16. The processor-based system of claim 9, wherein the processor-based system further comprises a rendering device selected from the group comprising a display device and a speaker for rendering at least one candidate text string having among the largest match scores.

17. A machine-readable storage, having stored thereon a computer program having a plurality of code sections executable by a machine for causing the machine to perform the steps of:

receiving a query having a user-defined text string;

determining a number of words in the query;

determining a number of words in a candidate text string from the file;

determining a number of matches between the words in the query and the candidate text string from the file; and

computing a match score for each candidate text string using the number of words in the query, the number of words in the candidate text string, and the number of matches.

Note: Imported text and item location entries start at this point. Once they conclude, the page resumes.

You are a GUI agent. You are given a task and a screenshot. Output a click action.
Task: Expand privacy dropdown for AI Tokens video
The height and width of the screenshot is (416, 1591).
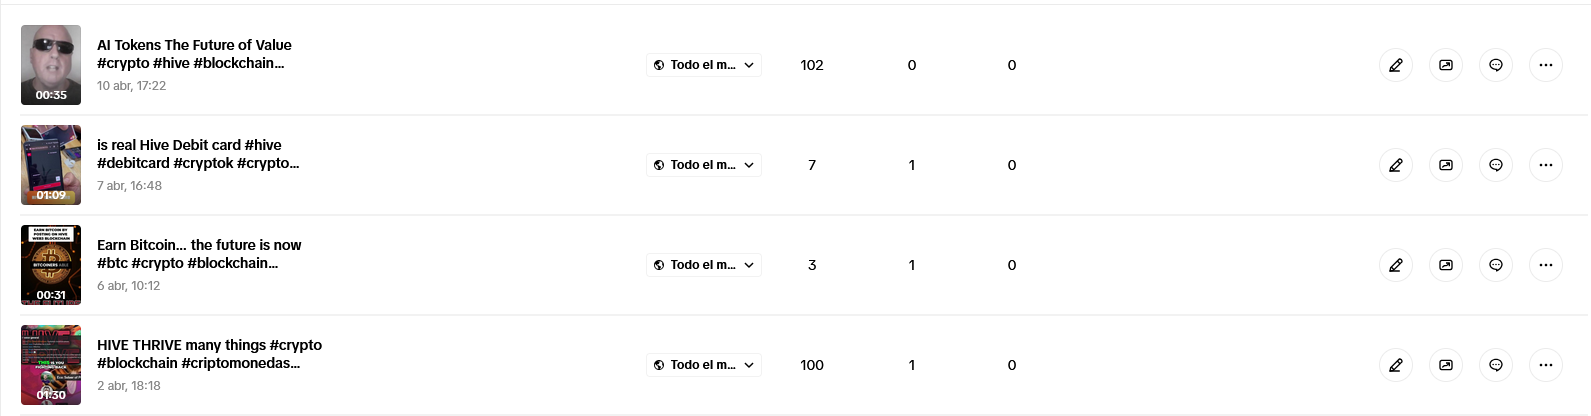[x=704, y=65]
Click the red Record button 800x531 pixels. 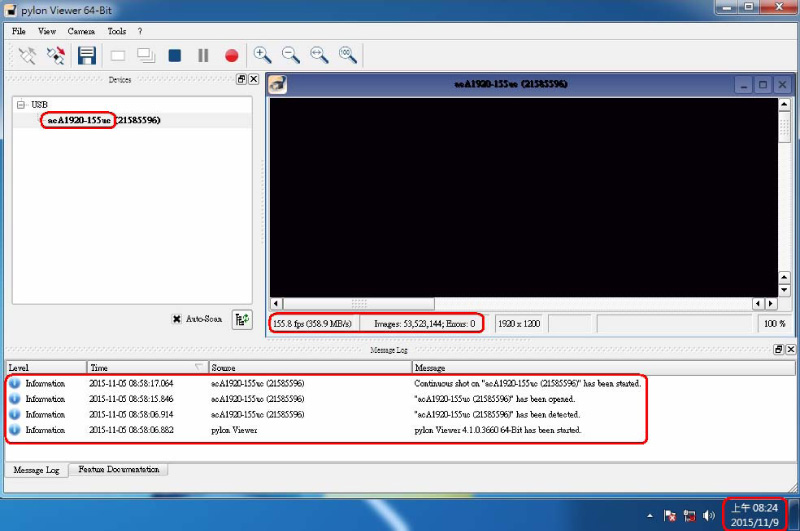click(x=231, y=56)
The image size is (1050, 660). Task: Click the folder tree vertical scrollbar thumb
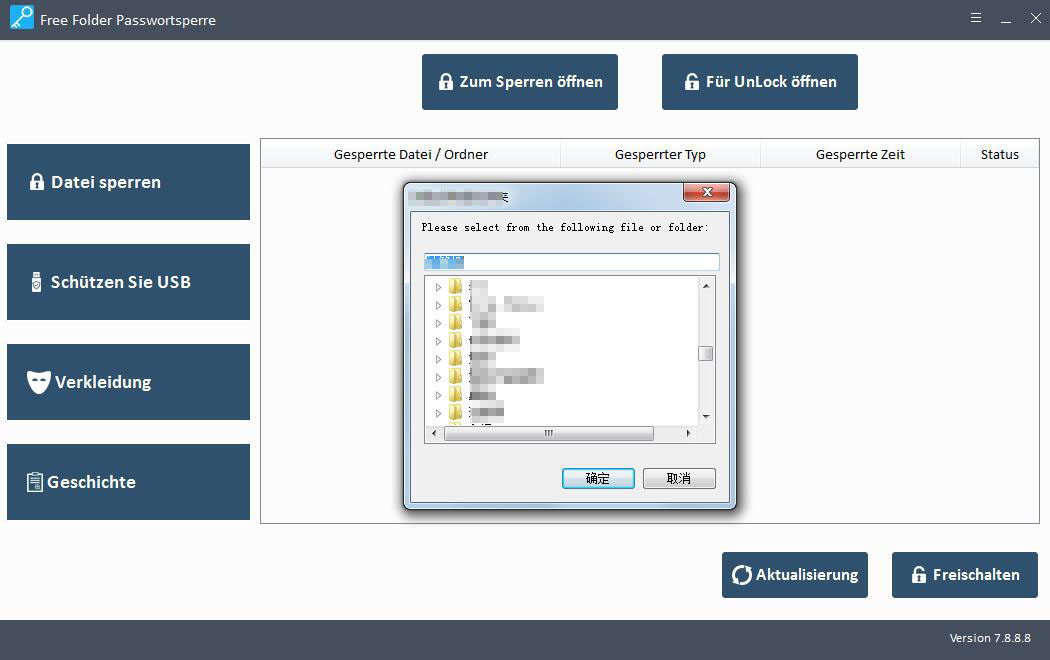coord(706,353)

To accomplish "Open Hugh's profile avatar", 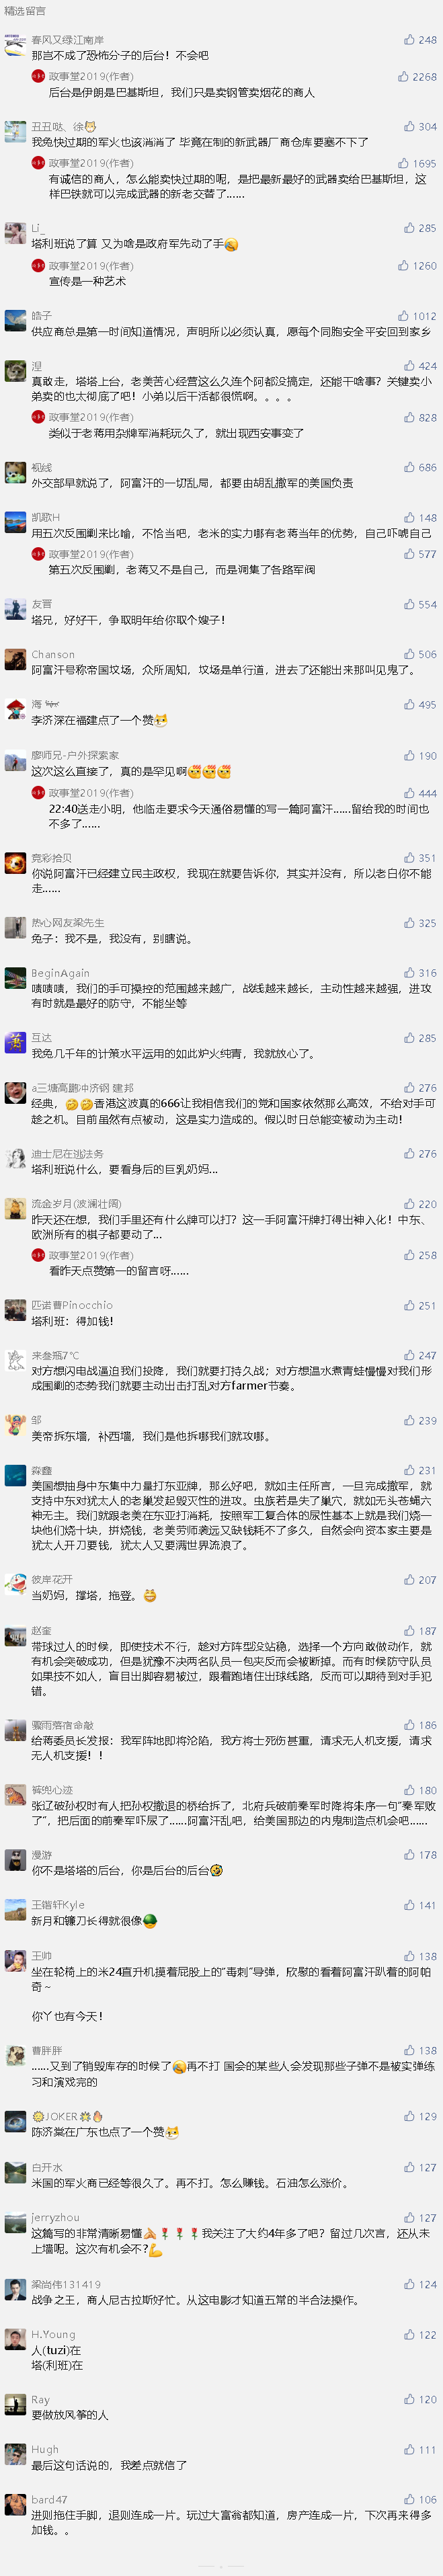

18. The machine-readable storage of claim 17, wherein the machine-readable storage has code sections executable by the machine for causing the machine to select at least one candidate text string having among one of the largest match scores.

19. The machine-readable storage of claim 17, wherein the machine-readable storage has code sections executable by the machine for causing the machine to determine the number of words in the query and in the candidate text string by comparing each word in the query and candidate text string respectively with words in an insignificant word set.

20. The machine-readable storage of claim 17, wherein the machine-readable storage has code sections executable by the machine for causing the machine to compute the match score by dividing the number of matches squared by the result of the number of words in the query times the number of words in the candidate text string.

21. The machine-readable storage of claim 17, wherein the machine-readable storage has code sections executable by the machine for causing the machine to select the candidate text string by seeking for a text string having at least one match and a threshold number of significant words.